# Task 1
In the blog posts, why does the writer most often say the Ave Maria at the end of Compline rather than a seasonal hymn? Please answer in one to three sentences.
# Task 2
Answer these questions from the blog posts:
(a) What did the writer notice in the back of Strong's Concordance?
(b) Where is the writer adding Strong's as a favorite book?
(c) What name do Anglicans usually use for the Assumption of the Blessed Virgin Mary?

We humbly beseech thee, O Father, mercifully to look upon our infirmities; and, for the glory of thy Name, turn from us all those evils that we most justly have deserved; and grant that in all our troubles we may put our whole trust and confidence in thy mercy, and evermore serve thee in holiness and pureness of living, to thy honor and glory; through our only Mediator and Advocate, Jesus Christ our Lord. Amen. (BCP p. 154)

Tuesday, August 16, 2011

Strong's Concordance

I use the Strong's Concordance intensively. I love this book. But it was not until today – a few moments ago, as I was composing my article for the church newsletter – that I noticed the Hebrew and Greek Dictionaries in the back. The Greek is of little use to me, but the Hebrew ... My goodness, what a wonderful thing this is!!! I am almost jumping up and down with excitement over it. With the numbers as cross-reference between the main body of the Concordance and the Hebrew Dictionary, one can easily work from the English text, hunt up the Hebrew word behind said text, get a brief definition and etymology, and if desired go from there to Brown-Driver-Briggs for more detail. As Dr. Strong writes in the introduction: “By observing the subjoined directions, in the associated use of the Main Concordance, the reader will have substantially a Concordance-Dictionary of the Authorized Version and the Hebrew Bible.”

Wow!!!!

The Wikipedia article on Strong's cautions the reader that "Strong's Concordance is not a translation of the Bible nor is it intended as a translation tool. The use of Strong's numbers is not a substitute for professional translation of the Bible from Hebrew and Greek into English by those with formal training in ancient languages and the literature of the cultures in which the Bible was written."

In other words, people like me ought to leave it to the pros. But we can't let them have all the fun. Besides, such an attitude represents the increasing specialization of academia. Regular people are not supposed to do anything except amuse themselves on Facebook and YouTube; anything with substance should be left for the people with academic training in the subject. Bah!!!!

I am adding Strong's to my sidebar in the Music Box as a favorite book. And while I am raving over it, I might as well quote the title page in full. I wish I could duplicate the typography; they don't print title pages like this nowadays.

The Exhaustive Concordance of THE BIBLE:
Showing every word of the text of the common English version of the canonical books,
and every occurrence of each word in regular order;
together with a
KEY-WORD COMPARISON
of selected words and phrases
in the KING JAMES VERSION
with five leading contemporary translations
also brief Dictionaries of the Hebrew and Greek Words of the original,
with references to the English words:
by James Strong, S.T.D., LL.D.



Sunday, August 14, 2011

The Assumption of the Blessed Virgin Mary

Tonight is the eve of the Assumption of the Blessed Virgin Mary, which Anglicans usually refer to as the Feast of Saint Mary the Virgin. It is a high and holy day.

The old office hymns for the Blessed Virgin Mary are the most beautiful of the entire Gregorian repertoire. It is, I think, because these old saints loved her so much. Here are some of my favorites:

Ave, maris Stella
Salve, Regina
Quem terra, pontus, aethera
Ave, Regina coelorum
Regina coeli
and most of all, Ave Maria

The BCP service of Compline omits the Marian hymn that ought to follow the Nunc Dimittis and its antiphon. I find it proper to end the day with thoughts of Our Lady, who looks upon her children around the world with the love of a mother, so I add it back in. I do not know the seasonal hymns by heart and I usually do Compline from memory, so I most often do the Ave Maria instead. And that suffices.

# Extracted records

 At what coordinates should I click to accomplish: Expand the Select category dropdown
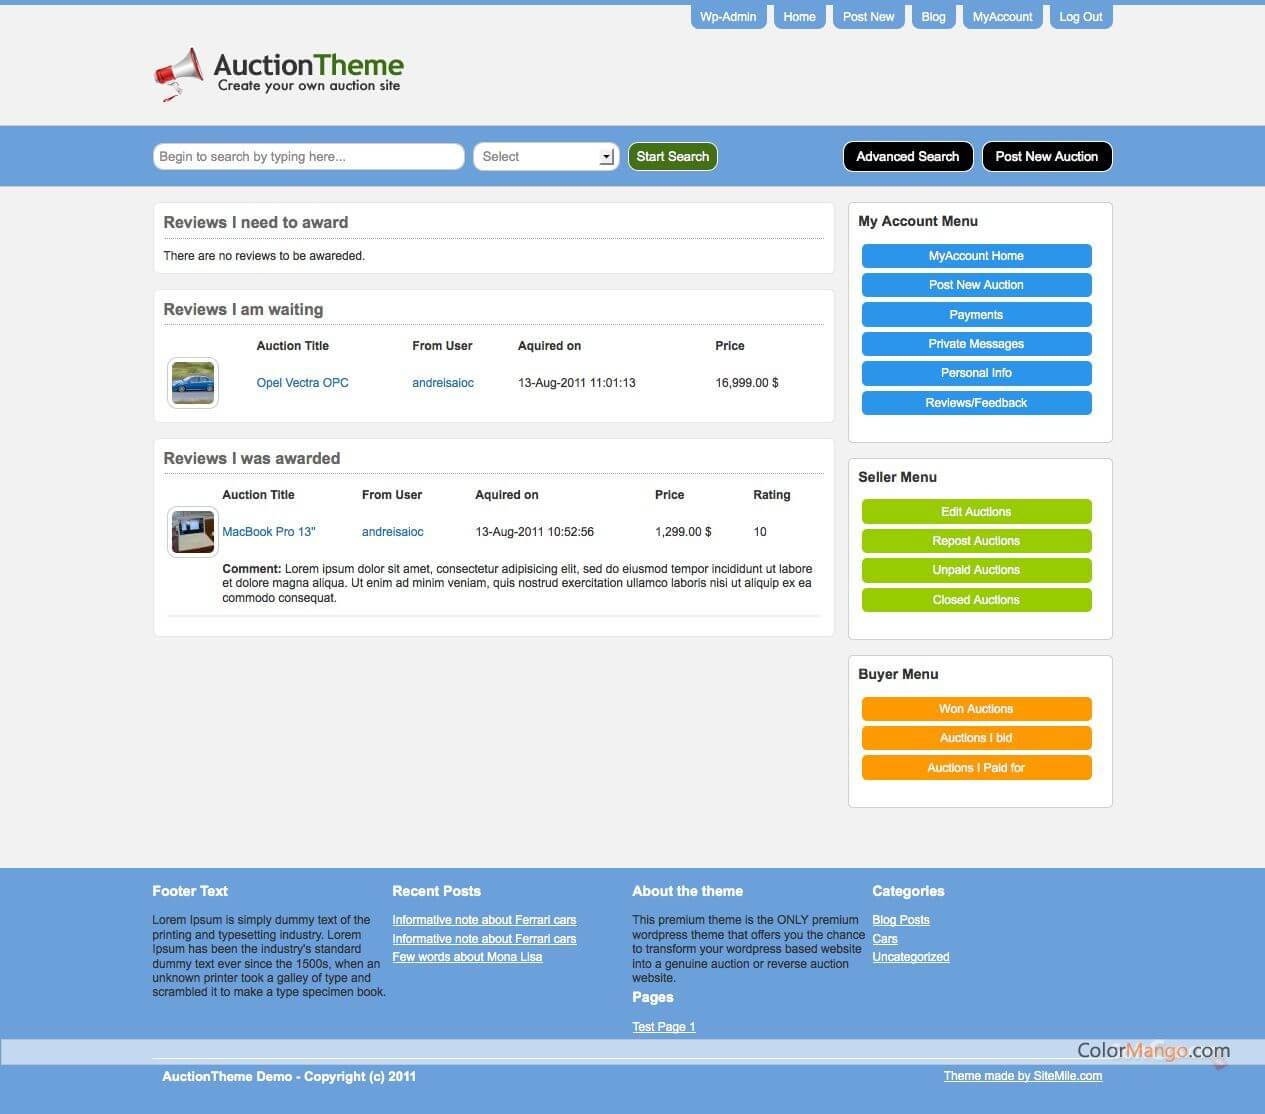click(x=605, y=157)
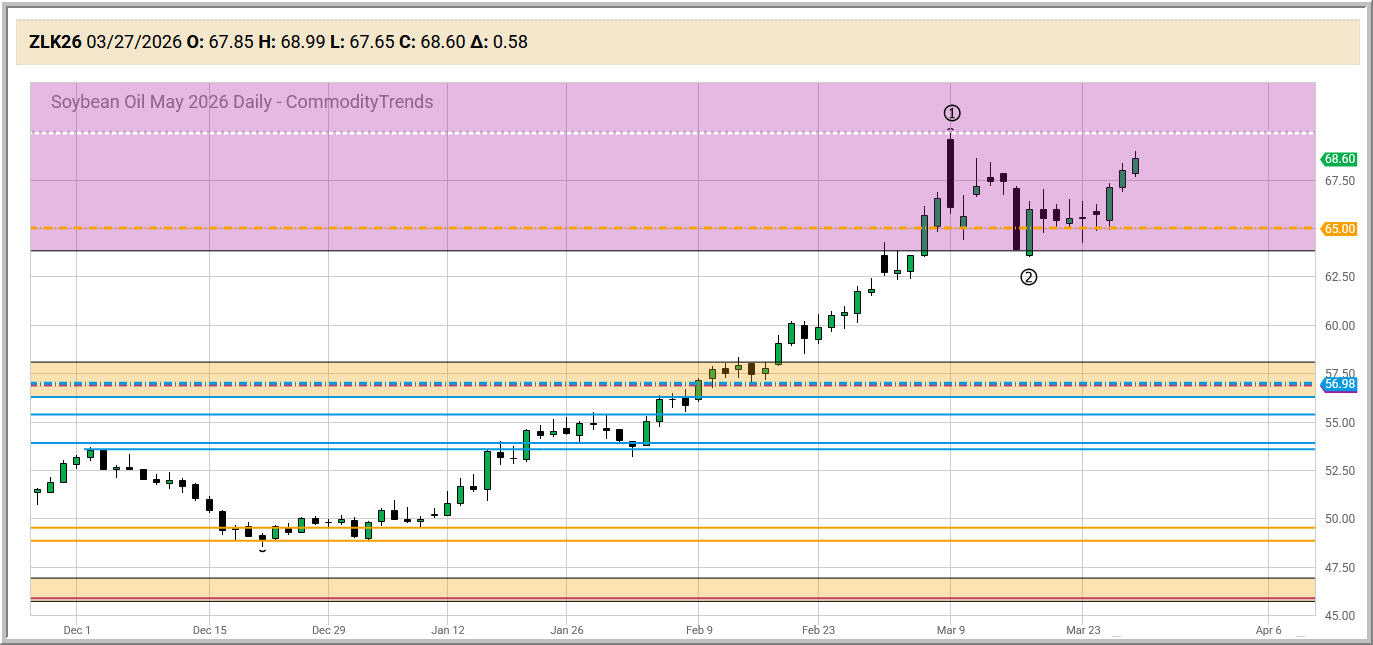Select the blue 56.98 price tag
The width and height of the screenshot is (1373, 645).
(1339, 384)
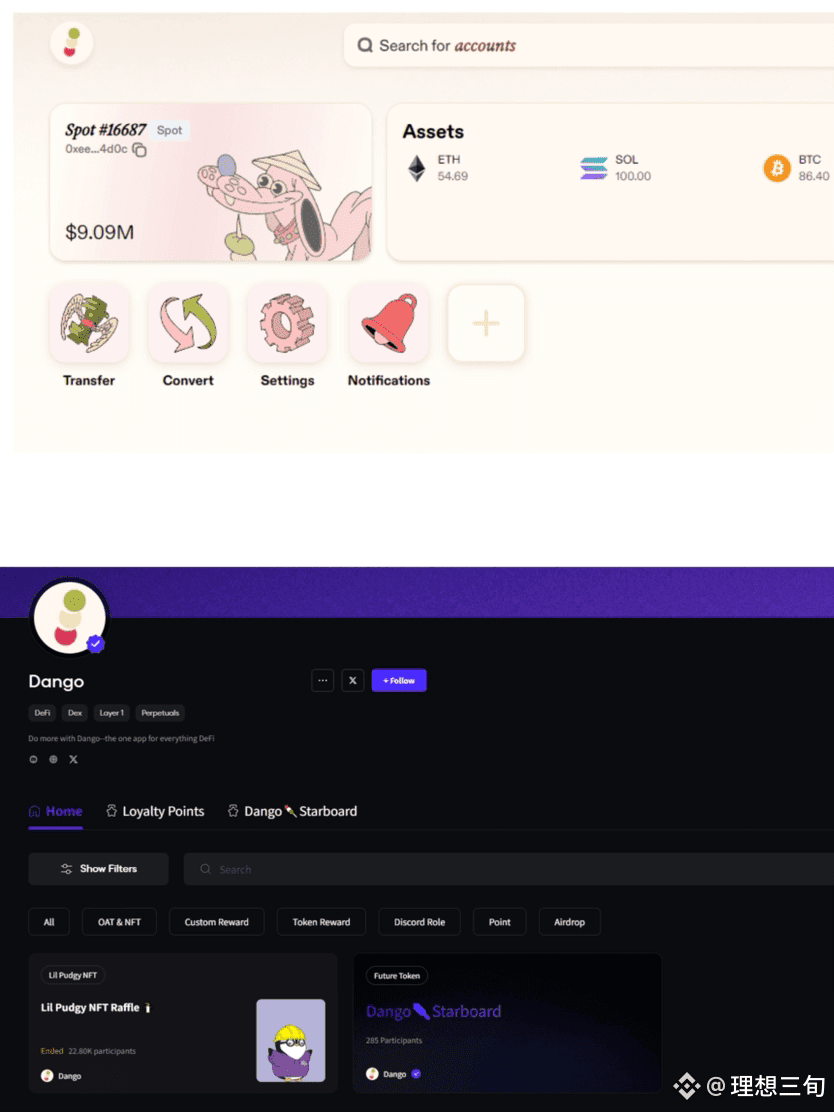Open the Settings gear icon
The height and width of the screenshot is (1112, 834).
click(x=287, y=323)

* * *

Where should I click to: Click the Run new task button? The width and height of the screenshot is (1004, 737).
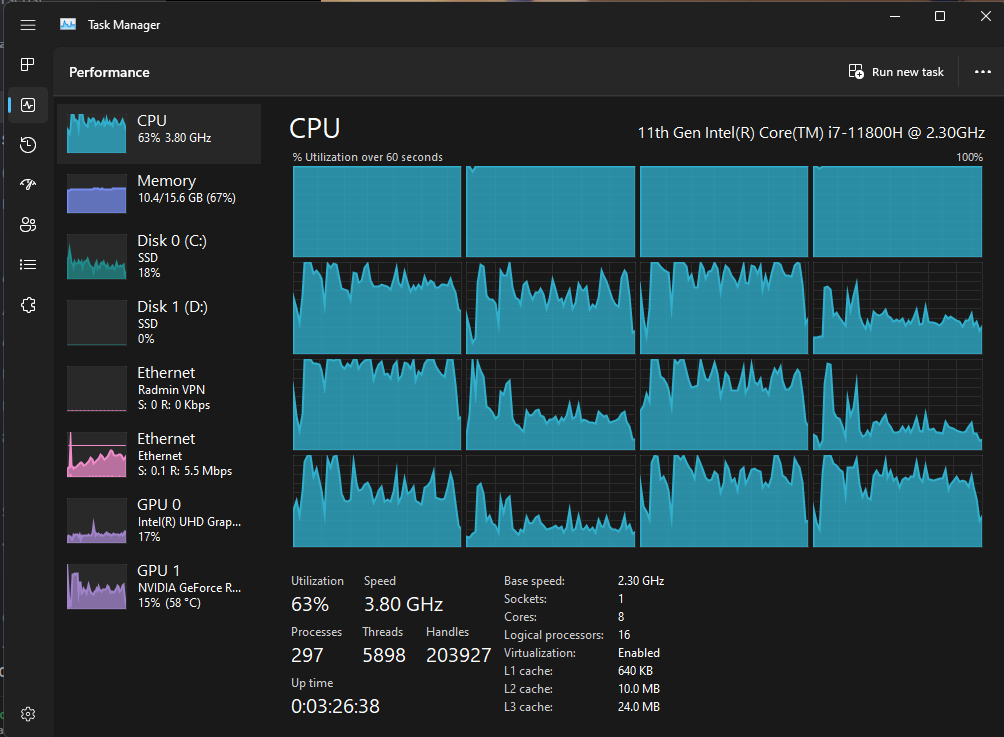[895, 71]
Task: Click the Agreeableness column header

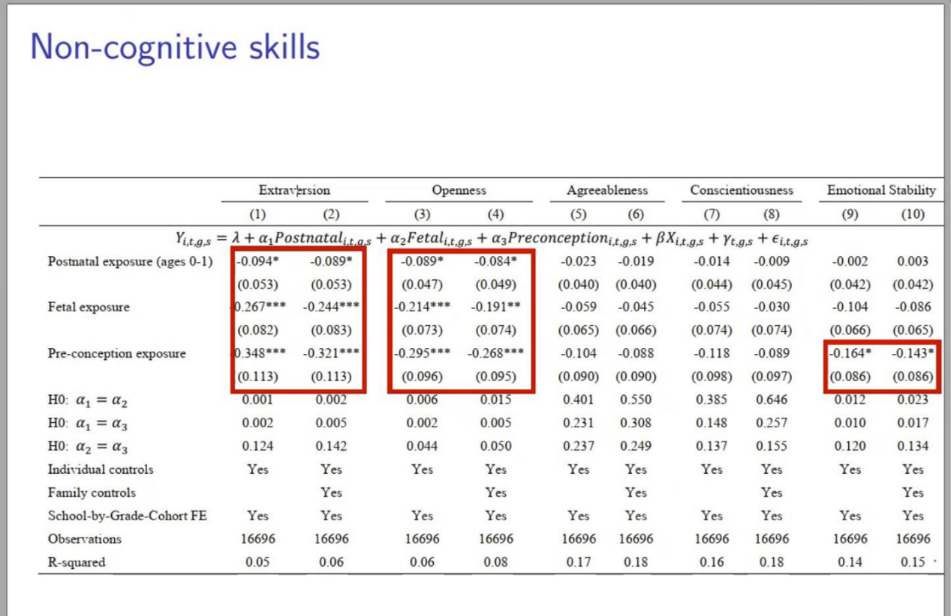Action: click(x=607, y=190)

# Full solution 1
The writer usually does Compline from memory and doesn't know the seasonal hymns by heart, so the Ave Maria is said instead.

# Full solution 2
(a) The Hebrew and Greek Dictionaries.
(b) In the sidebar in the Music Box.
(c) The Feast of Saint Mary the Virgin.